The dashboard is designed to be shareable as an aggregate report, but only after you review it like any generated artifact.

It includes:

  • session ids, thread names, cwd values, source file paths, timestamps, model labels, reasoning effort, token counts, cost estimates, Codex credit estimates, optional observed/copied allowance windows, and derived ratios

It does not include:

  • prompts, assistant responses, raw tool output, pasted secrets, message snippets, or transcript text

The screenshots in this guide are produced from synthetic fixture data used by the test suite.

Use --privacy-mode redacted or --privacy-mode strict before sharing generated dashboards, CSV exports, query JSON, or support bundles. Redacted mode removes raw cwd/source paths and hides unnamed project names behind stable hashes. Strict mode also hides project-relative cwd, branch, and tags. Configured project aliases are treated as explicit display opt-ins in both modes.

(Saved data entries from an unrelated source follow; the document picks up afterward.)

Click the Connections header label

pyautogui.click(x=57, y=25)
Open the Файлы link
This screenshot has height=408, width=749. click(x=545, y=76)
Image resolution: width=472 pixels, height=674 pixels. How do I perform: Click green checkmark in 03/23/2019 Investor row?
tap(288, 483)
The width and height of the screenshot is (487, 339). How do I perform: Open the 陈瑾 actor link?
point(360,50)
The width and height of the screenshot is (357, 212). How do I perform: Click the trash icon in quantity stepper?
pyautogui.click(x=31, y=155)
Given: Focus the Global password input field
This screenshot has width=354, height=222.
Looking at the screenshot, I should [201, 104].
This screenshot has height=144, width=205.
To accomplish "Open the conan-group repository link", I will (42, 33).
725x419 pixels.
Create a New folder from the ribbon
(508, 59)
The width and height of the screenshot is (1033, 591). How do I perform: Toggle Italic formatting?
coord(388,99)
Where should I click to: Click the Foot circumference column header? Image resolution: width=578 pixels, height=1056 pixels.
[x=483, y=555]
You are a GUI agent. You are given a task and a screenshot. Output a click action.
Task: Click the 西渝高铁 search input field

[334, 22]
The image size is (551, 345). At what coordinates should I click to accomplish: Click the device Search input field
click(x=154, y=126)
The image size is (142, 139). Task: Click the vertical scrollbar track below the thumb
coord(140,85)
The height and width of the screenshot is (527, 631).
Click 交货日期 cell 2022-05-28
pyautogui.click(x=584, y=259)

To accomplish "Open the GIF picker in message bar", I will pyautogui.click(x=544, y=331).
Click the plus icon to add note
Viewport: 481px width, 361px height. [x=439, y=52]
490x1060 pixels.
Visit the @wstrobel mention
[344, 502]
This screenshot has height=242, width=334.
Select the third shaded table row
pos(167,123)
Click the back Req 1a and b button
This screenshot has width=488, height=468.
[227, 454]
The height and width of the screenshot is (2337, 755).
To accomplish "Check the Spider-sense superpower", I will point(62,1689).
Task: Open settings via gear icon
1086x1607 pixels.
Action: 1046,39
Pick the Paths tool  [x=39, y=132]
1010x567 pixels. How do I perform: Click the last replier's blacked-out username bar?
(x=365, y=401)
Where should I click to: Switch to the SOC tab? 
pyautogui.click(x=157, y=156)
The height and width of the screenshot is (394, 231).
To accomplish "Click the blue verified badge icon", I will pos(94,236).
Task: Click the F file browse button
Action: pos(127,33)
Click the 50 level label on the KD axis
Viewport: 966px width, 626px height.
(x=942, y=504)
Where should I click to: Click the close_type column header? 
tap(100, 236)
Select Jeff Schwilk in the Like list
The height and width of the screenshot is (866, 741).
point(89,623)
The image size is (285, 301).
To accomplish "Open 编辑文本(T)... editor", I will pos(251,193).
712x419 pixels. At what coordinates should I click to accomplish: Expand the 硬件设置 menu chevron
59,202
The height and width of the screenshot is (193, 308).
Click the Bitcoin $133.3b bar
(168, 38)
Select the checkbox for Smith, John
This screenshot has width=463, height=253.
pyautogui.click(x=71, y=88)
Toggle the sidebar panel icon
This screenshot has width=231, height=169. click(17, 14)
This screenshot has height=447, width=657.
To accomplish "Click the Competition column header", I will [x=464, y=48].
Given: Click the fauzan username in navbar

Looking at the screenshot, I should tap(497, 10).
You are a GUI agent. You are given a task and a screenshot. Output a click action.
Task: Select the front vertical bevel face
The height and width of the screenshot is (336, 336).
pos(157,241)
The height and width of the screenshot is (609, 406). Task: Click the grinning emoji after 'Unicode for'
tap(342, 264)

Remaining 5-hour and weekly allowance is not inferred from the logged-in account plan. When Codex writes local token_count.rate_limits snapshots, the dashboard can show the latest observed local-log percentages; otherwise add ~/.codex-usage-tracker/allowance.json when you want copied allowance state. Local Codex logs may also omit usage from other ChatGPT agentic surfaces that share the same allowance.

Archived sessions are excluded from dashboard payloads by default. The All history mode is an explicit opt-in because archived logs can make refreshes slower and can make current dashboards look inflated by older work.

Pricing and Codex credit estimates are source-stamped local calculations. Use codex-usage-tracker pin-pricing --output <path> when a report needs to keep the same USD pricing snapshot over time, and use codex-usage-tracker update-rate-card when you want an explicit local copy of the bundled Codex credit rate-card snapshot.